Turkey remains biggest illegal dump for Europe’s waste

Turkey remains biggest illegal dump for Europe’s waste
Turkish President Recep Tayyip Erdogan, already fighting crises on several fronts, has got another problem on his hands.
By Akin Nazli in Belgrade December 13, 2020

Tonnes of plastic packaging from popular British supermarkets like Sainsbury's and French frozen food retailer Picard is illegally dumped in Turkey, the top destination for European waste, AFP reported on December 12.

Illegally dumped plastic waste is visible at a growing number of sites in southern Turkey. There are at least 10 known sites.

AFP visited three last month. A reporting team came across a fourth by chance after discovering a load of waste dumped on the side of a road in southern Adana province.

Piled in mounds or strewn in ditches, plastic waste from the UK, France, Italy and the Netherlands was identified by AFP.

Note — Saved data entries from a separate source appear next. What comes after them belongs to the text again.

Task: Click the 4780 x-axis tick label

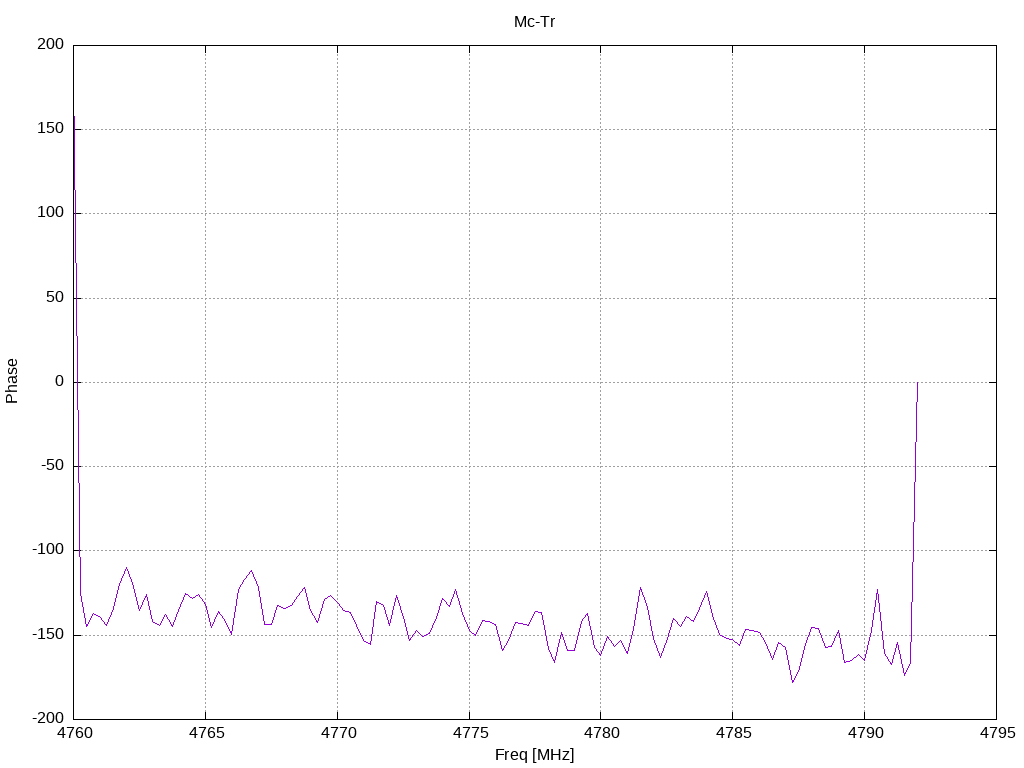Action: (601, 733)
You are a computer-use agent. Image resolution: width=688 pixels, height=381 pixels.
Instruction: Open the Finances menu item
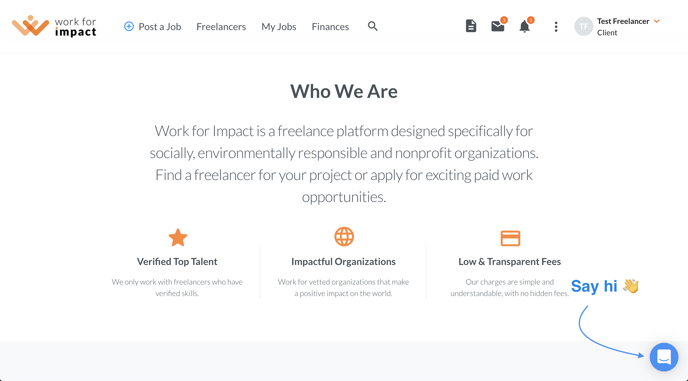pos(330,27)
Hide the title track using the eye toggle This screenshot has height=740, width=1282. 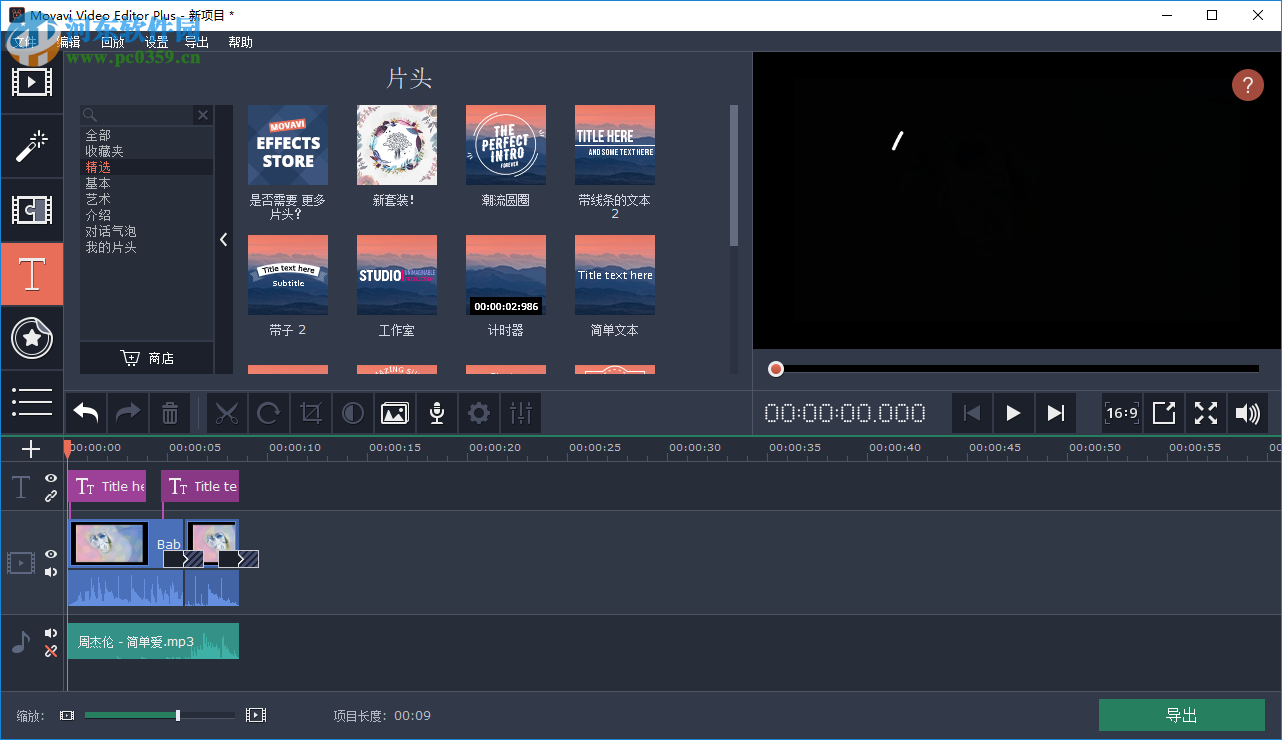point(50,478)
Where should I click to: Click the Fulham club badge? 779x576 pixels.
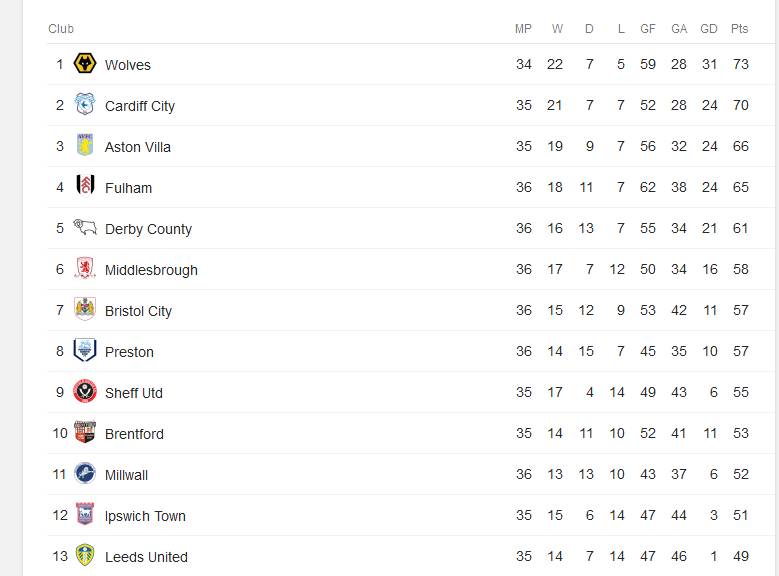[x=85, y=187]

"European citizens need to know this: the last stop for their waste that they carefully separate into different boxes is not a recycling facility," Sedat Gundogdu, a professor at Cukurova University in Adana, told the news agency.

"It's here where there are mountains of waste."

As Western Europe pays for the waste to be taken away, there is a financial temptation for Turkish firms that import it to dump it rather than pay to recycle it.

Interpol warned in August about the rising involvement of criminal organisations in the global illegal plastic waste trade.

Despite its green aspirations, the EU still recycles less than a third of its plastic waste, burning or burying the rest. It only recycles half of that third itself, sending the remainder abroad.

Turkey became Europe's go-to destination for plastic waste after China began to close its doors to foreign waste from January 2018.

Monthly imports of plastic waste from Europe leapt by more than tenfold from 2016 to 2019, according to Eurostat data, with Turkey taking in nearly a quarter of what the EU exported last year.

Britain led the way by far, accounting for over a quarter by itself.

Some of the illegally dumped waste ends up in Turkey’s rivers that empty into the Mediterranean Sea, with the plastic washing up on Turkish beaches.

"We come across single-use plastics the most in the seas," said Greenpeace Mediterranean's plastics project director Nihan Temiz Atas, who called for a ban on the use of such plastics.

Turkey was the top destination for waste exported from the EU in 2019, data from Eurostat showed on April 16.

Its officially recorded imports amounted to around 11.4mn tonnes.